I can't help but be taken aback by how forcefully so many people in this country are campaigning against health care reform.

They're tactics are ugly - name-calling ("our President is a communist!") and rumor-mongering ("He'll kill the elderly!") chief among them. Obviously, everyone's allowed to have their own opinion in this country, but it's a fact, not an opinion, that big corporations currently control the majority of the U.S's health care programs, and lesser-developed countries than our own (at least industrially) have far more effective gov't-run health care programs (and somehow, they haven't become militant, socialist states.) This may or may not be in our best interests.

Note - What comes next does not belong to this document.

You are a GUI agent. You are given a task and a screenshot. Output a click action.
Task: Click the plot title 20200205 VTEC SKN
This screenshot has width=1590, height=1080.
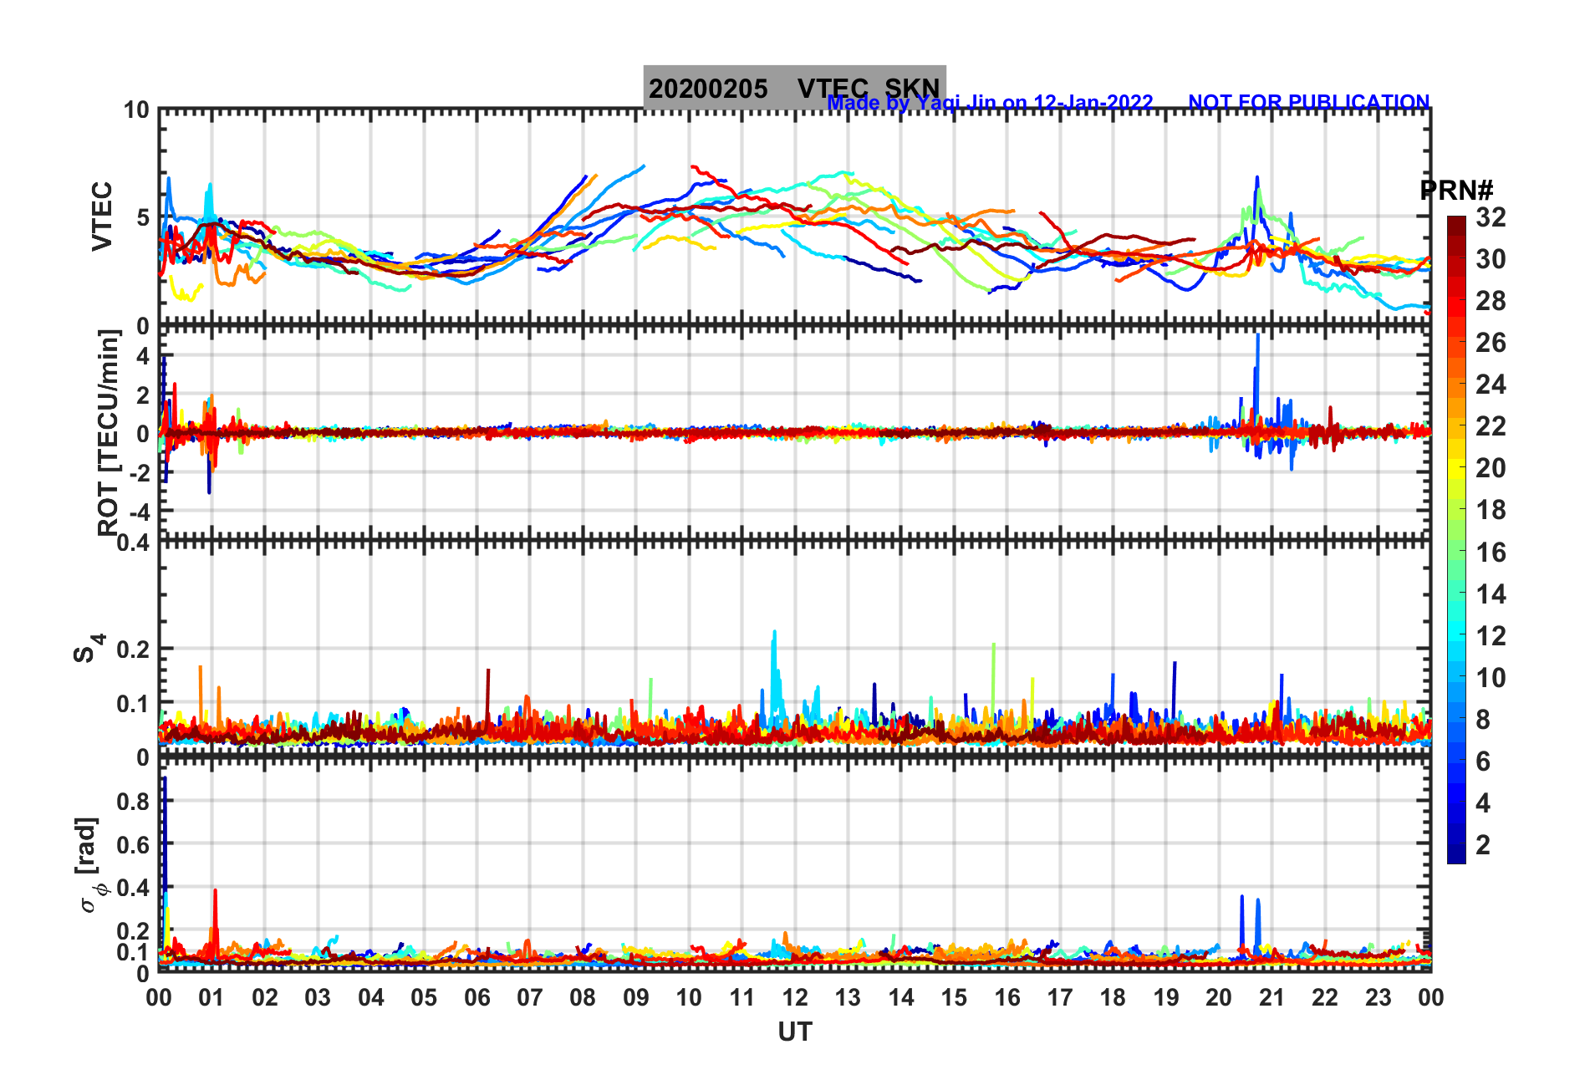[x=794, y=88]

We should stop worrying so much about everyone else, about buzzwords and
scare tactics and generalizations. Forget the rhetoric, the language,
and the proposed plans and
counter-plans.

People are acting like wherever they lie politically, that it's someone else's right to take care of them. It's their health care plan's responsibility, or the government's responsibility, or their trainer's, or their nutritionist's, or whoever.

No. It's on you.

Check out this study from the RAND Corporation, the nation's largest independent health policy research program. They concluded that simply by lowering our sodium consumption to the approved amount per day (2300 mg for healthy adults), we could reduce our nation's health care costs by $18 billion dollars.

$18 billion dollars. Just want to let that sink in.

So while the debate will remain heated, and we'll see if any real reform comes out of it, I maintain that the best way to improve our quality of health care is to stop poisoning ourselves with cheeseburgers that cost $1 (and if it costs a dollar, how much do you think it costs to make?) and other quick, bleached foods that over no nutrition whatsoever.

So protest, debate, and volunteer all you want, no matter where you lie politically. Just don't tell me health care is fine as is, not when we could save $18 billion dollars by eating less salt.